CIC joins GLP for $1.6bn Japanese logistics mega deal

China Investment Corporation has joined Singapore-listed logistics specialist Global Logistic Properties in its acquisition of most of the assets of LaSalle Investment Management’s first Japanese logistics fund.


China’s sovereign wealth fund China Investment Corporation (CIC) has bolstered Singapore-listed logistics giant Global Logistic Properties’ (GLP) acquisition of one of the largest Japanese logistics portfolios to have ever changed hands.

It was announced today that, via a 50:50 joint venture entity called Light Year, CIC and GLP have purchased a portfolio of 15 logistics warehouses in the greater Tokyo and Osaka areas from a fund managed by Chicago-based real estate investment management firm LaSalle Investment Management for $1.6 billion.

CIC and GLP, investing together for the first time, have each committed $272.9 million of equity to the transaction which is expected to complete in the first quarter next year. The remaining capital comes in the form of debt financing from a group of unnamed Japanese banks.

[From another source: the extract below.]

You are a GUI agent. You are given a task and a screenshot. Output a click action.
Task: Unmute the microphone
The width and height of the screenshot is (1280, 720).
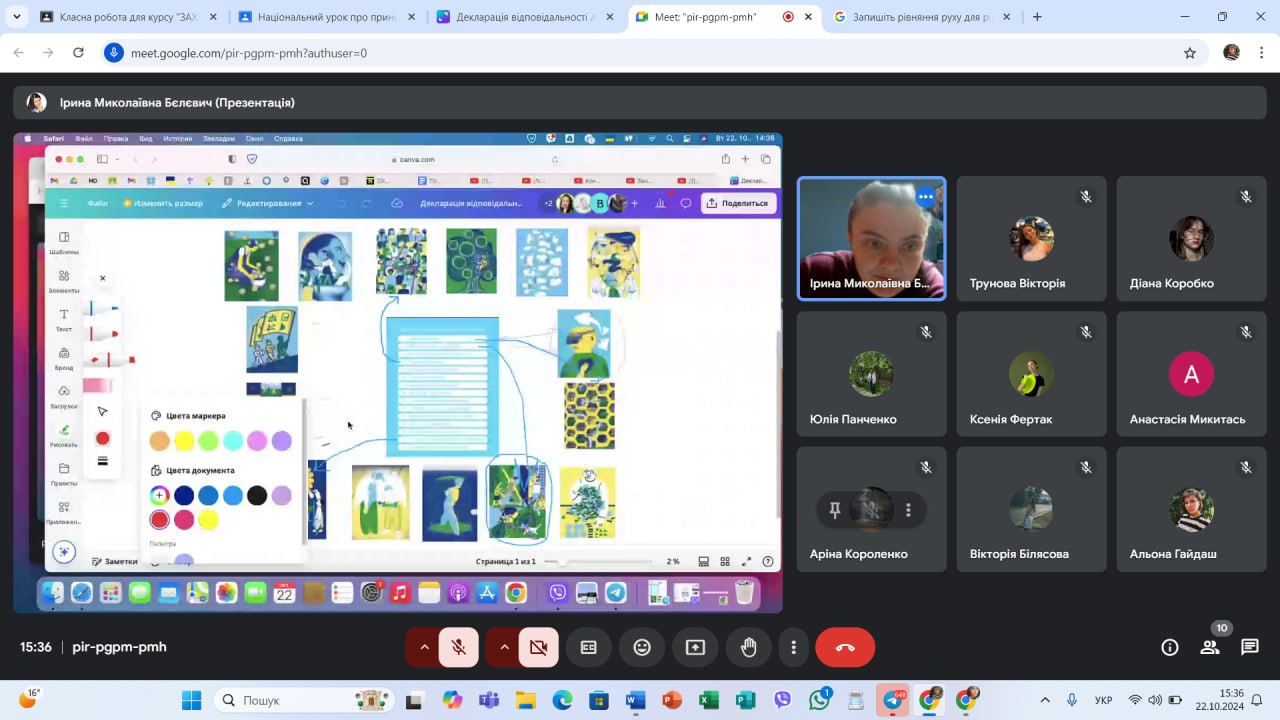click(459, 648)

The portfolio comprises more than 8 million square feet of logistics space which is 98.3 percent occupied with a weighted average lease expiry of 5.6 years. The majority of tenants are third-party logistics providers and e-commerce occupiers.

GLP said in its announcement the acquisition from LaSalle would develop its fund management platform and provides a second example in close succession of forming joint ventures with the world’s largest state investors.  In September, GLP teamed up with Canada Pension Plan Investment Board for a $500 million joint venture fund aimed at investing in the development of multi-tenanted and build-to-suit properties, also in and around Tokyo and Osaka.

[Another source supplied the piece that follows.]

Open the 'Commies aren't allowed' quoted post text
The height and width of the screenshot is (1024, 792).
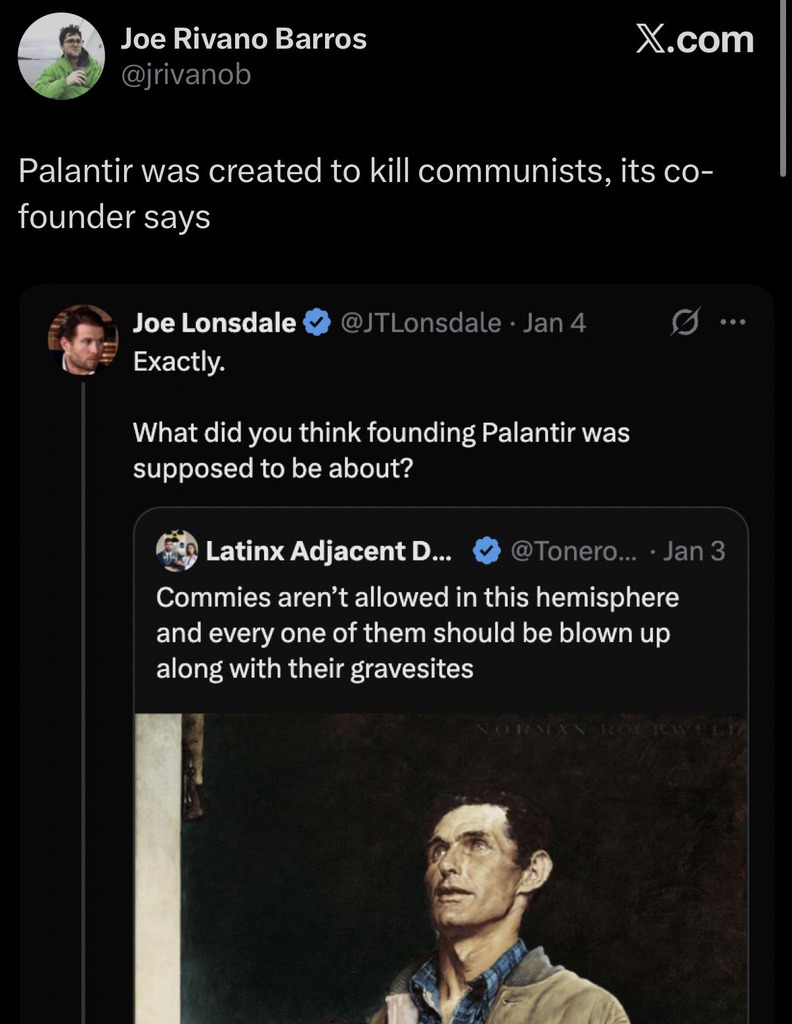[416, 633]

That deal and the acquisition from LaSalle will further enhance GLP, itself significantly backed by a state investor in Government of Singapore Investment Corporation, as Japan’s largest logistics landlord. Assuming the deal complets, the firm will manage 38.7 million square feet of logistics in the country compared to closest rival ProLogis with 27.9 million square feet, according to GLP’s own research.

Jeffrey Schwartz, deputy chairman of GLP and the former head of ProLogis, said: “The transaction will be accretive to GLP from day one. The equity portion of this transaction represents less than one year  of our operating cash flow created by our current Japanese operations.”

“GLP and CIC are only acquiring the assets that met our investment criteria,” Schwartz added. The assets represent all but two of those from LaSalle’s first Japan logistics fund, called Japan Logistics Fund.

For LaSalle’s part, the sale at the same valuation as its August 2010 valuation for the entire fund, represents something of a full-circling of investments for the vehicle. Yasuo Nakashima, chief executive officer for LaSalle in Japan described the sale as enabling the firm to get closer “to round-tripping one of the region’s first warehouse investment vehicles for institutional investors.” He said the sale generated “such strong returns” for the fund’s investors.

He also reiterated LaSalle’s keenness to continue investing in Japanese logistics, a sector singled out at PERE’s Asia roundtable in October as being particularly attractive to international investment houses currently, partly in spite of and partly because of March’s Fukushima earthquake and tsunami.  Yasuo added: “Our success with Japan Logistics Fund is testament to our original investment thesis – one which saw the Fund through a number of storms, including the Global Financial Crisis, the European Credit Crisis, and the very real challenges we endured during and after the Japan earthquake and tsunami.”

LaSalle’s Japan Logistics Fund was closed in 2004 on just shy of $400 million of equity in commitments from 14 investors. It is believed that, on completion of the sale, LaSalle would start marketing a third Japanese logistics fund to follow-up 2007’s LaSalle Japan Logistics Fund II, which closed on $1.15 billion of equity from 27 investors.